Anything for a Sale!

Category: Skits

a.k.a.
Type of Skit Prank, Audience Participation, Funny
# of Participants 7
Props Needed: 3 chairs; bottle of ketchup; bottle of mustard;
jam; sprinkles; flour; bucket of water

Action

Sales Person: (Enters) I need a few volunteers to help out with this skit. This is my furniture store but I don’t have any furniture in it yet. I need three people to be couch cushions. The three of you must sit on these chairs and pretend to be the cushions of a couch. The ends of the couch need to hold their arms up like armrests. I need another volunteer to be a lamp. You will stand right here behind the couch. For my last volunteer, I need someone to be the coffee table. You will sit in front of the couch on your hands and knees. Thank you so much, I couldn’t do this without you. How about a round of applause for my volunteers? (Audience applauds) It is very important that you do not move, remember, you are pieces of furniture. No moving, laughing, or wiggling! Business has been really slow lately and I need to make a sale today!

Mother: I am here to find some QUALITY furniture.

Sales Person: Well, you’re in luck. My furniture is as good as it gets.

Mother: I certainly hope so, I have 9 children and they are VERY hard on my furniture.

Sales Person: Here, sit down and try out this couch. (Mother sits down) See, isn’t it comfortable?

Mother: (Puts her feet up on the coffee table) It is very comfortable but I’m worried about how the fabric will hold up to my 9 very busy and sloppy children.

Sales Person: Well, why don’t you try bouncing up and down on the couch? (Mother bounces from one cushion to the next) And the light, turn it off and on a few times. (Mother tugs at the hand of the volunteer pretending to be the lamp) And just feel how solid this wood coffee table is, go ahead, give it a knock. (Mother knocks on the coffee table)

Mother: The furniture does seem to be fairly sturdy but I really need to know how well it will hold up to spills and stains.

Sales Person: Just wait a moment. (Exits.
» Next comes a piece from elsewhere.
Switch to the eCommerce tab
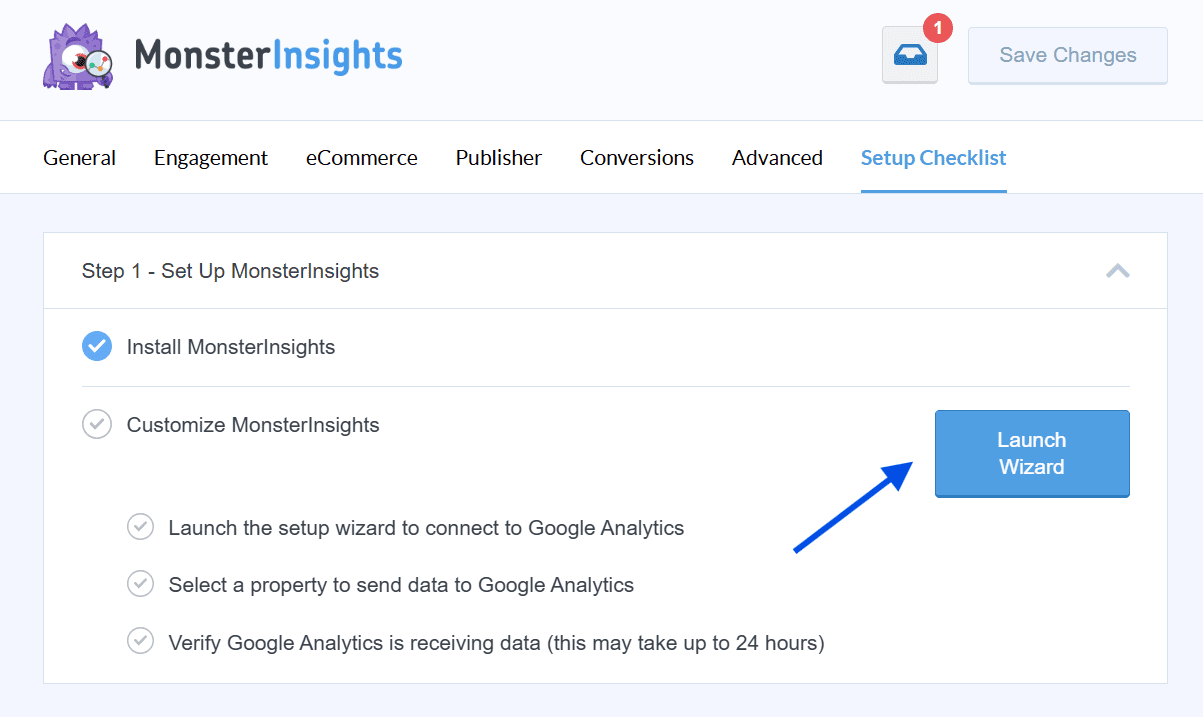The width and height of the screenshot is (1203, 717). pos(361,157)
Returns with a bottle of ketchup and starts squirting the couch)

Mother: That is very impressive, it doesn’t even show the stain!

Sales Person: (Exits. Returns with a bottle of mustard and starts squirting the lamp) How about that?

Mother: Hmm, I think I’m starting like it but what about the table?

Sales Person: (Exits. Returns with jam and smears it on the table, showing Mother how easily it can be wiped off) See? It wipes right off!

Mother: Well, my children love to bake. How would the furniture stand up to that?

Sales Person: (Exits. Returns with sprinkles and flour and spreads it over all of the furniture) See? Not a spot!

Mother: I am convinced of its durability but . . . how easy is it to clean?

Sales Person: (Exits. Returns with a bucket of water) It’s very simple, ma’am. (Splashes the water onto the furniture)

Mother: Yes, yes, that does seem to do the trick. What I’m worried about most of all though, is how it will stand up to fire because my children really love to play with matches.

Sales Person: I have some gasoline in the back. I could throw it on the furniture to show how flame resistant it is around matches!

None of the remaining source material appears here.